Visibility was reduced to less than 50 meters in many parts of east China's Shandong Province, the provincial meteorological station said Thursday.
The National Meteorological Center rescinded its yellow smog alert early Thursday. Smog in central and east China will be dispersed by a cold front due to arrive on Friday, it said.
The Beijing municipal government decided Tuesday to implement stricter measures to reduce pollutants, including suspending the use of 30 percent of the municipal government's vehicles and halting production at 103 heavily polluting companies.
On Wednesday, production was halted at TOTO, a company that produces cleaning products in northwest Beijing.
"The suspension will cause losses of 1.8 million yuan ($286,000) each day. We received notice that the suspension will last until Friday," said Han Yong, the company's deputy general manager.

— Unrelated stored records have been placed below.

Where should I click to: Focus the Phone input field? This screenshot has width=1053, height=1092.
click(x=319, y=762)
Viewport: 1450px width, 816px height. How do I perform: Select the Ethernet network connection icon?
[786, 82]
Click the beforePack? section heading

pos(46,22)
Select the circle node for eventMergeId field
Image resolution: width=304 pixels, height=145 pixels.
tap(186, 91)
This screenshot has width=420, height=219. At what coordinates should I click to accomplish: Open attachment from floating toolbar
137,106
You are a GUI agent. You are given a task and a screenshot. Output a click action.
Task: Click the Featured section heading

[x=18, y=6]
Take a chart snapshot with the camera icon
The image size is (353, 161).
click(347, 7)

"But for the sake of Beijing's air quality, we must stop. This is a social responsibility that our company should shoulder," he said.
A nearby factory that manufactures building materials also had its production suspended.
However, not everyone has abided by the measures. More than 800 government vehicles that are supposed to be suspended are still in use, municipal traffic authorities said.
Several construction sites that were ordered to suspend their work failed to do so on Wednesday.
The meteorological authorities forecast that the smog, which has covered 1.15 million square kilometers of China, will gradually disperse due to rain and snow in central and eastern regions from Thursday through Saturday.